Is it wrong to hope this is the costume they give to Fishburne?

Moving down the cast list we see Laurence Fishburne has been cast as Dr. Bill Foster / Goliath. In the comics, Foster started as a research assistant for Hank Pym, before branching out and becoming a brilliant scientist in his own right.

He managed to memorize the complex “Pym Particle” formula and duplicated it, occasionally using it to become the superhero Black Goliath. (Later, just plain “Goliath.”). Goliath played a small but pivotal role in the comic book version of Civil War.

The fact that the character is listed in the credits as “Goliath” means we’re going to get not one, but two “Giant Men” in this movie.The list of Pym-powered heroes keeps growing.

Shades of Villains Past

Walton Goggins

Although Hank Pym regained control of his company from the evil Yellowjacket a.k.a. Darren Cross at the end of the first Ant-Man, we may not be done with Cross Industries just yet. Veteran character actor Walton Goggins has been cast as Sonny Burch.

In the comics, Burch was the chairman of Cross Industries. He stole other people’s technology (often Tony Stark’s) in an attempt to replace Stark as the government’s primary weapons supplier. Unlike Cross, Burch does not have suit that grants him special abilities, so that means he’ll need someone else to do the dirty work. Someone like…

Ghost in the Machine

Ghost

Hannah John-Kamen (Ready Player One, Tomb Raider) is playing a character only known as  “Ghost.” In the comics, Ghost is a longtime Iron Man villain who has a hi-tech suit which can make him intangible or invisible — but not both at the same time.

He works as an industrial spy and thief and has attempted to steal Iron Man technology and prototypes multiple times — often succeeding.

We are guessing that this new female Ghost will fill that same role for Pym Technologies — attempting to steal the secrets of the Pym Particles that make Ant-Man, Giant Man, Goliath and the Wasp all possible.

So while the last movie saw Ant-Man breaking into Pym Technologies to steal the Yellowjacket suit, this time “Team Ant-Man and Wasp” might be playing defense, trying to stop a thief from stealing industrial secrets.
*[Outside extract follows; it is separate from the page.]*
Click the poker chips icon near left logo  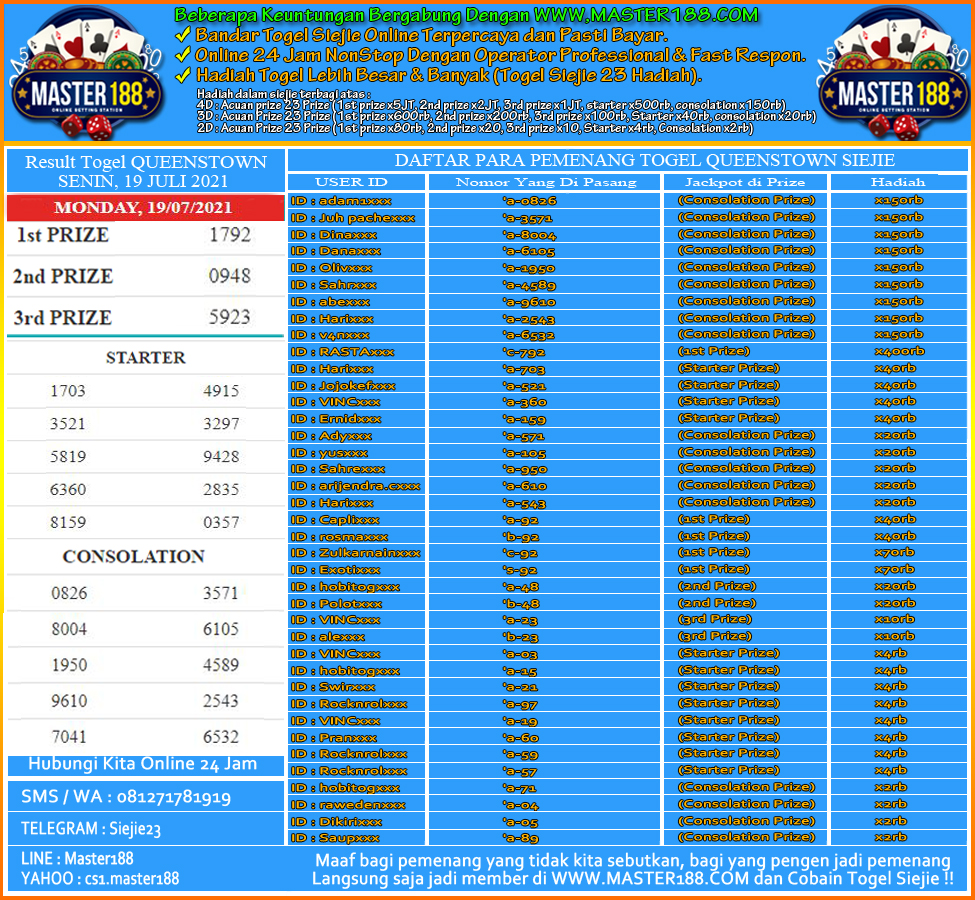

It Resurrects an Awesome-But-Obscure Asian Character

Jimmy Woo

Randall Park is listed in the cast as Jimmy Woo, a character that predates the Marvel Universe. Woo was created by Atlas Comics (which would later become Marvel) as an FBI agent who was fighting the evil, communist, walking-offensive-racial-stereotype “Yellow Claw” in the 1956 series of the same name.

Woo was one of the first Chinese comic heroes, and unlike “Yellow Claw,” he was refreshingly not founded on a grab-bag of Asian stereotypes like Fu Manchu, martial arts or Chinese mysticism. He was just an uber-competent special agent.

Woo disappeared for more than a decade, but he was resurrected an agent of S.H.I.E.L.D. for Marvel in 1968 and has made sporadic appearances in Marvel Comics ever since, culminating in the critically acclaimed series Agents of Atlas, which saw him lead a team of other forgotten Atlas Comics heroes in the early 2000s.

Randall Park (Fresh Off the Boat, The Interview) is playing Woo in the movie. We’re betting that it will be a small part, but if he ended up becoming the new “Coulson” for the MCU, that would make us very happy indeed.

Conclusions

We are reasonably sure that most of this is accurate, and almost positive that at least some of it will turn out to be way off-base — but it’s a fun mental exercise and a way to start getting the hype engine going for what we hope will be a fantastic movie.

Ant-Man and the Wasp hits theaters on July 6, 2018.